━━━ Исходный текст ━━━

Читаем Приложения к Ревизору полностью

Судья — человек меньше грешный во взятках; он даже не охотник творить неправду, но страсть ко псовой охоте… Что ж делать, у всякого человека есть какая-нибудь страсть, из-за нее он наделает множество разных неправд, не подозревая сам того. Он занят собой и умом своим, и безбожник только потому, что на этом поприще есть простор ему выказать себя. Для него всякое событие, даже и то, которое навело страх для других, есть находка, потому что дает пищу его догадкам и соображениям, которыми он доволен, как артист своим трудом. Это самоуслажденье должно выражаться на лице актера. Он говорит и в то же время смотрит, какой эффект производят на других его слова. Он ищет выражений.

Земляника — человек толстый, но плут тонкой, несмотря на необъятную толщину свою, который имеет много увертливого и льстивого в оборотах поступков. На вопрос Хлестакова, как называлась съеденная рыба, он подбегает с легкостью 22-летнего франта, за тем, чтобы у самого его носа сказать: “Лабардан-с”. Он принадлежит к числу тех людей, которые только для того, чтобы вывернуться сами, не находят другого средства, <как> чтобы топить других, и торопливы на всякие каверзничества и доносы, не принимая в строку ни кумовства, ни дружбы, помышляя только о том, как бы вынести себя. Несмотря на неповоротливость и толщину, всегда поворотлив. А [потому] умный актер [никак] не пропустит всех тех случаев, где услуга толстого человека будет особенно смешна в глазах зрителей без всякого желанья сделать из этого карикатуру.

Смотритель училищ — ничего более, как только напуганный человек частыми ревизовками и выговорами, неизвестно за что, а потому боится как огня всяких посещений и трепещет как лист при вести о ревизоре, хотя и не знает сам, в чем грешен. Играющему это лицо актеру не трудно, ему остается только выразить один постоянный страх.

━━━ Предоставленные данные ━━━

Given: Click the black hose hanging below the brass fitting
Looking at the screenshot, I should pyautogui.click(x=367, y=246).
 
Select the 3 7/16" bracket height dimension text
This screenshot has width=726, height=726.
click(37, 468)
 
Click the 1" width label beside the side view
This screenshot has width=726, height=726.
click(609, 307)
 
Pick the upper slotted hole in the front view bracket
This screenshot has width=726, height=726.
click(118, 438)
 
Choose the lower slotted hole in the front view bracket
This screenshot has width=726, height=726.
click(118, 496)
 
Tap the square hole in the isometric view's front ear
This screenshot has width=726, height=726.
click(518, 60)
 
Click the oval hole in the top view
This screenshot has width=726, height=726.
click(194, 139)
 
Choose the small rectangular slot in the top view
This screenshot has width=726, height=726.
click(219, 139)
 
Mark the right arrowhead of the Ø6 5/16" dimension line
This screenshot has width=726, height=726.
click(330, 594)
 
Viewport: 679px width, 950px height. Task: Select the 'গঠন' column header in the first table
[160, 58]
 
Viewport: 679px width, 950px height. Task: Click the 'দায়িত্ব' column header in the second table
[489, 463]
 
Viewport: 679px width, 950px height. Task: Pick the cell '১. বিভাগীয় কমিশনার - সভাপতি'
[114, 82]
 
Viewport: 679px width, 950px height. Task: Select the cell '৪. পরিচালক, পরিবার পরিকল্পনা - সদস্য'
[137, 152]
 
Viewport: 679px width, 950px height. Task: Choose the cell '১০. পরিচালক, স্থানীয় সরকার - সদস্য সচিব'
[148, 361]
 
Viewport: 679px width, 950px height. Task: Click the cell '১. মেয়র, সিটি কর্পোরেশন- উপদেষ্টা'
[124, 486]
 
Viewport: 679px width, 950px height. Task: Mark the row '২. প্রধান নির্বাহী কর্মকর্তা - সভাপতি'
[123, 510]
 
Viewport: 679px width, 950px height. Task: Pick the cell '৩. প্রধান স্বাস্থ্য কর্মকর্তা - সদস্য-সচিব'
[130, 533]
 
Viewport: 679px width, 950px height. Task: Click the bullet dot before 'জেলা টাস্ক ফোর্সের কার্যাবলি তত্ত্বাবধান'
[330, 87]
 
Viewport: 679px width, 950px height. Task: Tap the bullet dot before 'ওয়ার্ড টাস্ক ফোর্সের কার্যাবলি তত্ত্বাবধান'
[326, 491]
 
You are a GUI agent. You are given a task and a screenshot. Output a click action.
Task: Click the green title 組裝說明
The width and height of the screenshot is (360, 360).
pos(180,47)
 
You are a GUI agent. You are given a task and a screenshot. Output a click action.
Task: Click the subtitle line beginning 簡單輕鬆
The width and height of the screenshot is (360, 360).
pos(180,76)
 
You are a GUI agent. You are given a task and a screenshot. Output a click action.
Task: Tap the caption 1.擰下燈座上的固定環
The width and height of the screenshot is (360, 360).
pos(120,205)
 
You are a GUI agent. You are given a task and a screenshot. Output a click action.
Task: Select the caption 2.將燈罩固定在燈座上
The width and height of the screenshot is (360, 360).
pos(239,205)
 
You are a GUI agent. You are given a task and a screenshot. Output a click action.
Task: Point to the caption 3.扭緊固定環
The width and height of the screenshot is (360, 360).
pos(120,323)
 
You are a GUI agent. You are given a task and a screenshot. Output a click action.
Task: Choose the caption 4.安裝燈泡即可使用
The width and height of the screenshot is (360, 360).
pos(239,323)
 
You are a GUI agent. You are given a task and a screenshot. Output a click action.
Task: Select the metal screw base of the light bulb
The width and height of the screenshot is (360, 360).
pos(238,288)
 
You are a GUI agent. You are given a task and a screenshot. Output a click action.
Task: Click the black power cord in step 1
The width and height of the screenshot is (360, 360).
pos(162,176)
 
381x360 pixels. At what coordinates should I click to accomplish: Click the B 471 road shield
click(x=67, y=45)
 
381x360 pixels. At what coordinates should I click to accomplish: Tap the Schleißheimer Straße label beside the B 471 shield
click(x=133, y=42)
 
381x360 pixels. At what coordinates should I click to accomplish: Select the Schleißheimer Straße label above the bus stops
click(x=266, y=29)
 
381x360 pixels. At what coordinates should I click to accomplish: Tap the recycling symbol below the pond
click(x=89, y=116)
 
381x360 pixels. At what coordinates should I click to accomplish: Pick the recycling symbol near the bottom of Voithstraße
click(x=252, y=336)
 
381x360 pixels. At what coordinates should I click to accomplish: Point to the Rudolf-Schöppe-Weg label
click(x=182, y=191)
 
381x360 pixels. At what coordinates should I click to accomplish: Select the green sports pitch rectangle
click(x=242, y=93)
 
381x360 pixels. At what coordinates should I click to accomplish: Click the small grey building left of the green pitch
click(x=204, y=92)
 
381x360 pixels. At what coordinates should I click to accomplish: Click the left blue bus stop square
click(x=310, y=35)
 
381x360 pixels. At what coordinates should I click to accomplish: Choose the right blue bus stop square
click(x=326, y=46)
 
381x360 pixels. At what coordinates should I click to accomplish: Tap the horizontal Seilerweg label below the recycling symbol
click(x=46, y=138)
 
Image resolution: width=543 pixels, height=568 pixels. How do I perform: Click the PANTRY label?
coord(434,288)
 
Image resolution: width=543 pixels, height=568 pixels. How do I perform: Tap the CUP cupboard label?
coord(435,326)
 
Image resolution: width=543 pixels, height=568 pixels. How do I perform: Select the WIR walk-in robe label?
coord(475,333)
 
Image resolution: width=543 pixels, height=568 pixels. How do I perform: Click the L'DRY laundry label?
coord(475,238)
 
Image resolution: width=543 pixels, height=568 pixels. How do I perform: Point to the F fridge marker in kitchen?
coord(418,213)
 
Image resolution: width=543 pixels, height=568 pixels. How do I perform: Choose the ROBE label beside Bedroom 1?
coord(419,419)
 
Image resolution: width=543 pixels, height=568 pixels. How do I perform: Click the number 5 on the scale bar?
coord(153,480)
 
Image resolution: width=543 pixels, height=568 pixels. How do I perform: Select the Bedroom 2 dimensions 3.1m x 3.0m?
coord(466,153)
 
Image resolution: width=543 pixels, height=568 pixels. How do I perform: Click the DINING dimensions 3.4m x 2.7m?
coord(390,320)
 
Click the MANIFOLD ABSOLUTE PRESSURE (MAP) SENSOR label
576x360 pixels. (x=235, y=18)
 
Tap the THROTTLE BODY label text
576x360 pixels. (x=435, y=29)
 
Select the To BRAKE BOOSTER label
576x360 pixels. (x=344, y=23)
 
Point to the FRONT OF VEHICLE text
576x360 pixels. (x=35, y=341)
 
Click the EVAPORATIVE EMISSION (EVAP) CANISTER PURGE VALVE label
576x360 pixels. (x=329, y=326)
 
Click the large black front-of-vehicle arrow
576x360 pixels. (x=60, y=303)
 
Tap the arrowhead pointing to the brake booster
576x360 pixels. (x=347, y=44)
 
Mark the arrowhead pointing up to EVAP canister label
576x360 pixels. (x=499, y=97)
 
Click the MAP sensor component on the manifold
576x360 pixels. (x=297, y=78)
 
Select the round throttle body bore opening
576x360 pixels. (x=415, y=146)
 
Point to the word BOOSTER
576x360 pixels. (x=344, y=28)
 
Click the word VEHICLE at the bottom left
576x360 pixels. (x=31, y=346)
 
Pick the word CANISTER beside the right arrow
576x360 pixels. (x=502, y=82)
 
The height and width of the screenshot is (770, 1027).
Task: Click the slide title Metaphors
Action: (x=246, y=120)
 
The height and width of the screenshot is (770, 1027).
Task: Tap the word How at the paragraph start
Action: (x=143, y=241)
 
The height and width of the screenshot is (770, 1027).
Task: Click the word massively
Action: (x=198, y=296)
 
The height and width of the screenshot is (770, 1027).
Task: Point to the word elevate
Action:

━━━

[Задания]
[1] Какое слово, согласно исходному тексту, Земляника говорит в ответ на вопрос Хлестакова о съеденной рыбе?
[2] Выпишите из исходного текста без изменений отрывок от слов «Судья — человек» до слов «Он ищет выражений.».
[3] Определите, согласуются ли с исходным текстом следующие утверждения, и для каждого приведите решающие слова текста:
(а) Судья не охотник творить неправду.
(б) Земляника — человек худой.
(в) Смотритель училищ знает, в чем грешен.

[Ответы к заданиям]
[1] Земляника говорит: «Лабардан-с».

[2]
Судья — человек меньше грешный во взятках; он даже не охотник творить неправду, но страсть ко псовой охоте… Что ж делать, у всякого человека есть какая-нибудь страсть, из-за нее он наделает множество разных неправд, не подозревая сам того. Он занят собой и умом своим, и безбожник только потому, что на этом поприще есть простор ему выказать себя. Для него всякое событие, даже и то, которое навело страх для других, есть находка, потому что дает пищу его догадкам и соображениям, которыми он доволен, как артист своим трудом. Это самоуслажденье должно выражаться на лице актера. Он говорит и в то же время смотрит, какой эффект производят на других его слова. Он ищет выражений.

[3]
(а) Да: «он даже не охотник творить неправду».
(б) Нет: «Земляника — человек толстый».
(в) Нет: «хотя и не знает сам, в чем грешен».